Input -
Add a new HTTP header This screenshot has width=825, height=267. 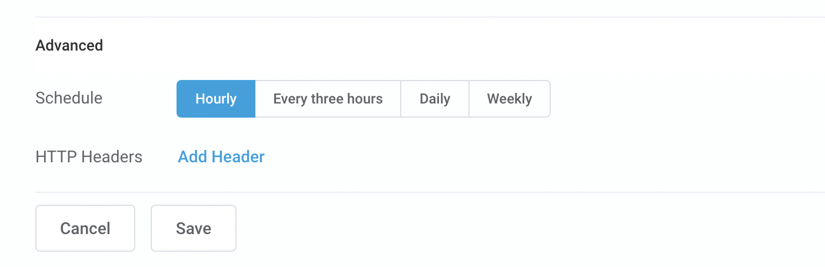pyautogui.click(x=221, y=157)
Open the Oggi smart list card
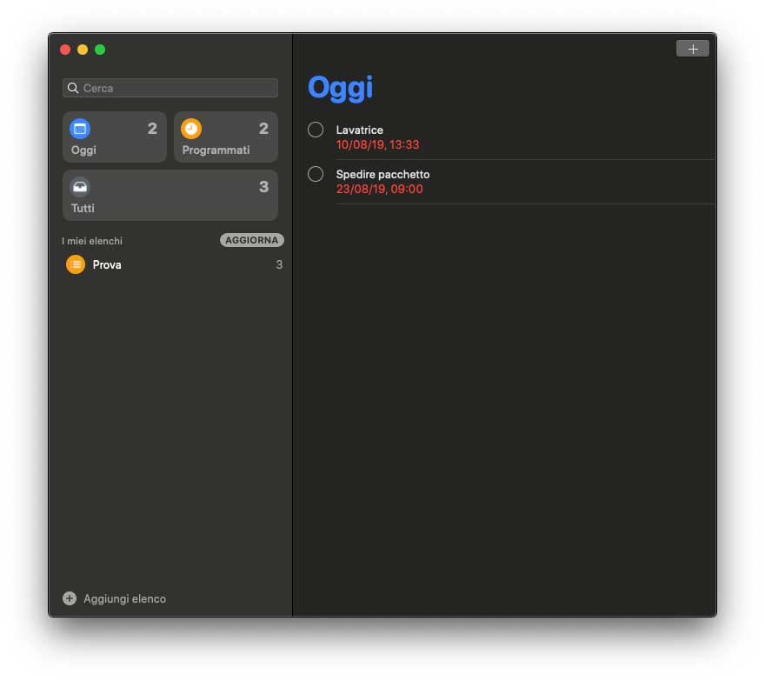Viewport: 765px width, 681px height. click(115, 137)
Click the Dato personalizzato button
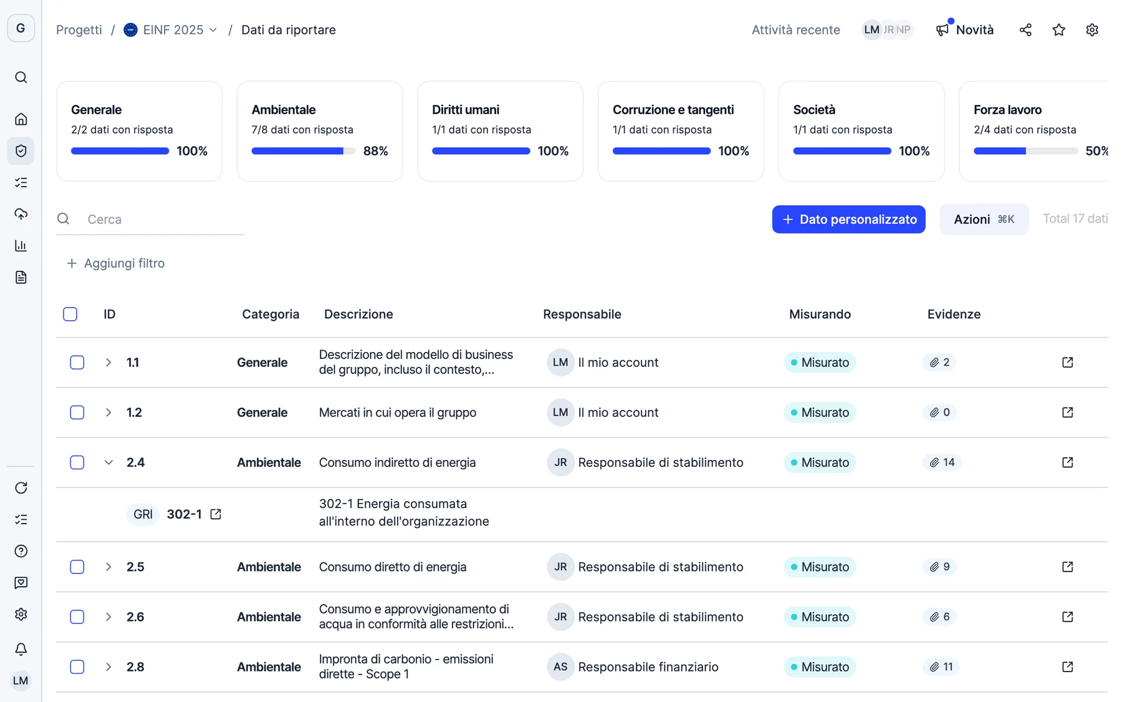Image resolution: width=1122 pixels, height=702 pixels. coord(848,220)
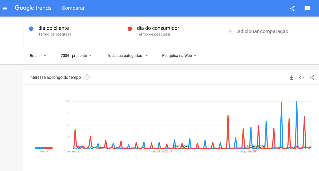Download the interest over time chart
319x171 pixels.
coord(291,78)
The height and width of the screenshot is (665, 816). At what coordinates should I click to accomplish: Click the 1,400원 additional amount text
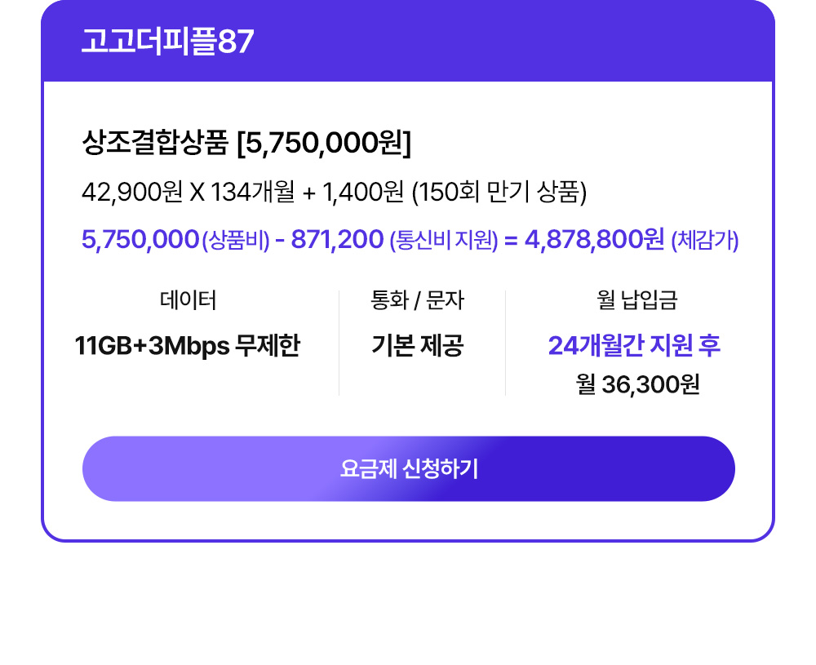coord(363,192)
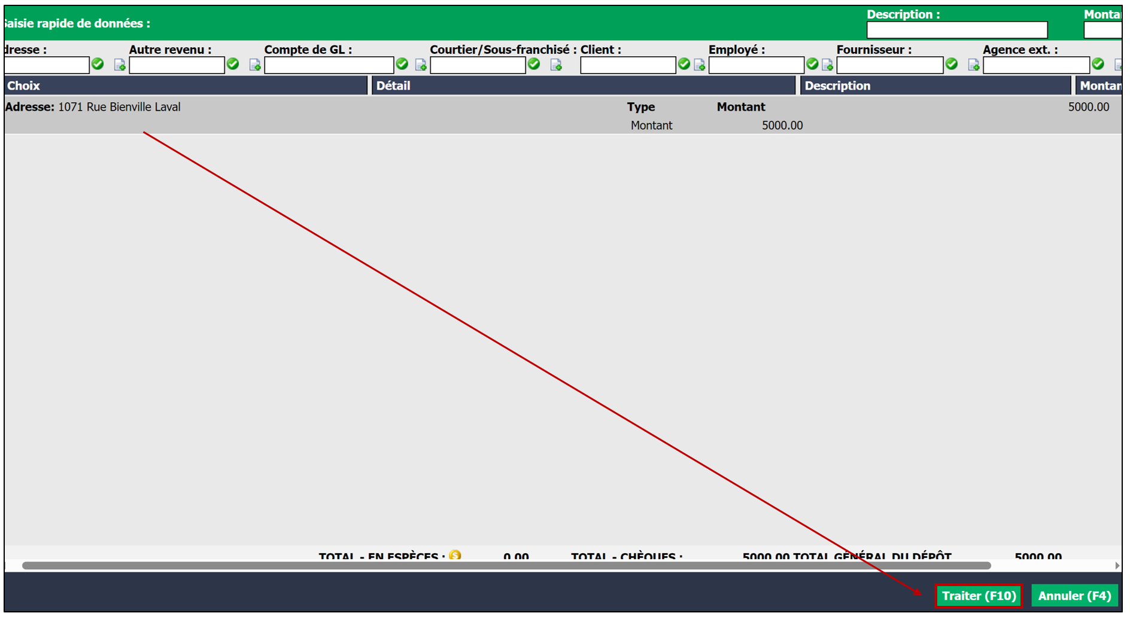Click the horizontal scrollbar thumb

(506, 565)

--

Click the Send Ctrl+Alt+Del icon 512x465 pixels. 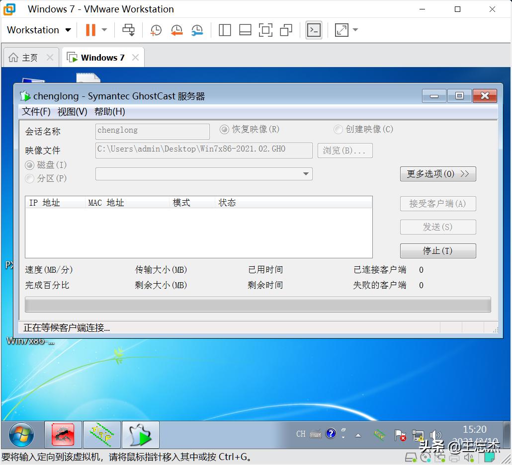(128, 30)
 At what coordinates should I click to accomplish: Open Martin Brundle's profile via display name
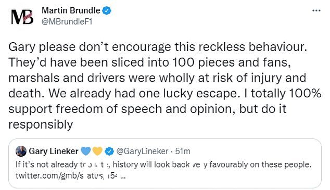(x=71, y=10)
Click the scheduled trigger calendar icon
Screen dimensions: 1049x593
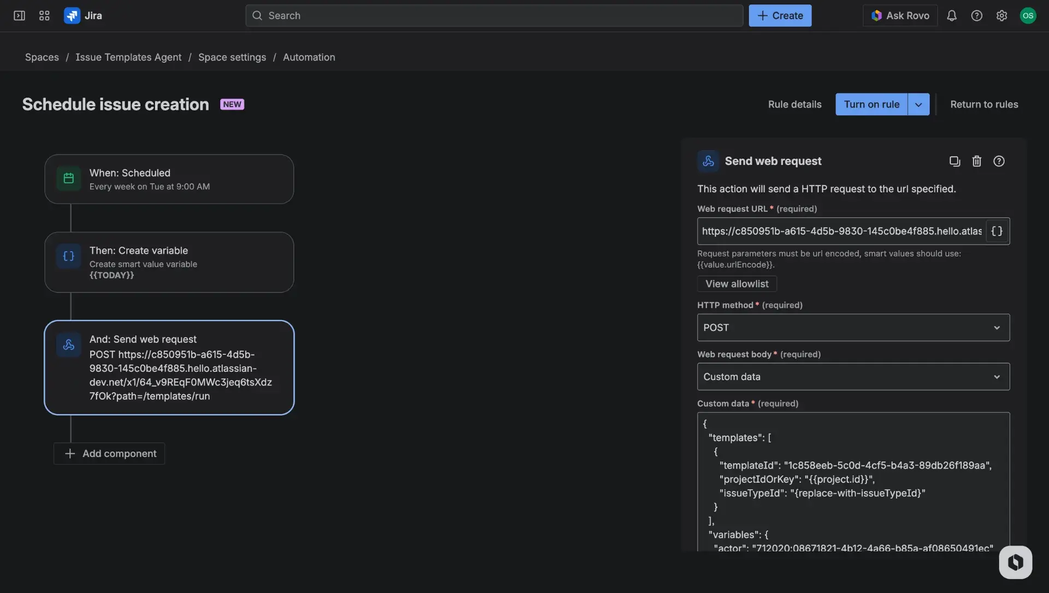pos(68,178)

Goal -
Please transcribe the records from the line containing "Click the scheduled trigger calendar icon" through the line containing "pos(68,178)", leaving out the pictures.

Result -
Click the scheduled trigger calendar icon
Screen dimensions: 1049x593
pos(68,178)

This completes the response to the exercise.